Publicado em 29 de outubro de 2012

 

 

Uma das primeiras batalhas do prefeito eleito João Salame, quando assumir o cargo, em Janeiro, é resgatar o registro de adimplência da Prefeitura Municipal de Marabá junto ao Tesouro Nacional.

O nome de Marabá está inscrito no CAUC (  Serviço Auxiliar de Informações para Transferências Voluntárias ), órgão do Tesouro Nacional que tem caráter de informar se um órgão público está ou não devendo prestação de contas ao governo federal.
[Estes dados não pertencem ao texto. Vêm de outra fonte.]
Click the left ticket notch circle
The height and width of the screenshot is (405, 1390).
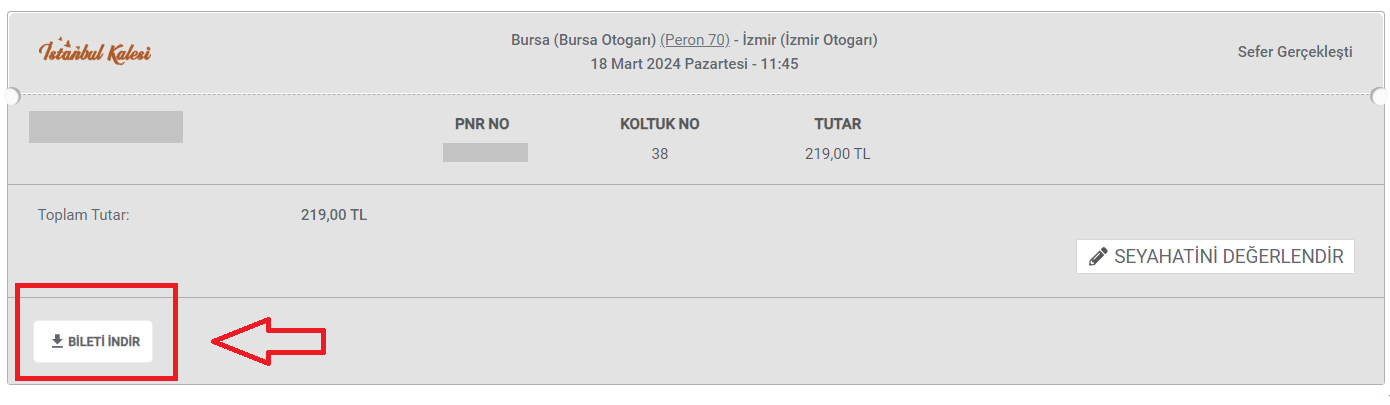click(10, 96)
O CAUC é uma espécie de SPC ou Serasa.

Marabá possui duas restrições no CAUC, estando, portanto, inadimplente para contrair novas linhas de financiamento.

Como o prefeito eleito João Salame já esteve em Brasília tratando de alocar recursos ao orçamento de 2013, com apoio dos deputados federais que lhe darão sustentação em Brasília, a prefeitura de Marabá necessita regularizar-se quanto a prestação de contas de recursos federais recebidos anteriormente.

Esse será  o primeiro desafio do prefeito eleito, além de torcer para que Maurino Magalhães deixe em caixa recursos para o pagamento do 13o salário – situação até agora indefinida, conforme revelam alguns auxiliares do atual prefeito.

Não é por outro motivo que a equipe de transição do prefeito eleito defende o  imediato início dos trabalhos de transferência de informações da atual para o futuro governo municipal, enquanto Maurino Magalhães sugeriu começar a partir de  1o. de dezembro.

“Se as equipes de transição começarem a trabalhar desde agora, teríamos razoável tempo para processar as informações necessárias. Se for apenas a partir do inicio de dezembro, não teremos nem quinze dias, já que na metade do próximo mês, o clima natalino e de festas de final de ano atrapalhará a evolução da coleta  de informações”, explica Luiz Carlos Pies, vice-prefeito eleito integrante da equipe de transição.

João Salame tem revelado a pessoas de seu círculo de amizade que tomará  medidas duras, no início do governo, adotando “economia de guerra” para consertar as contas públicas.

O blog não confirmou a informação, mas o prefeito eleito teria encomendado a análise de uma reforma administrativa sugerindo a fusão de algumas secretarias com intuito de reduzir os custos da máquina pública.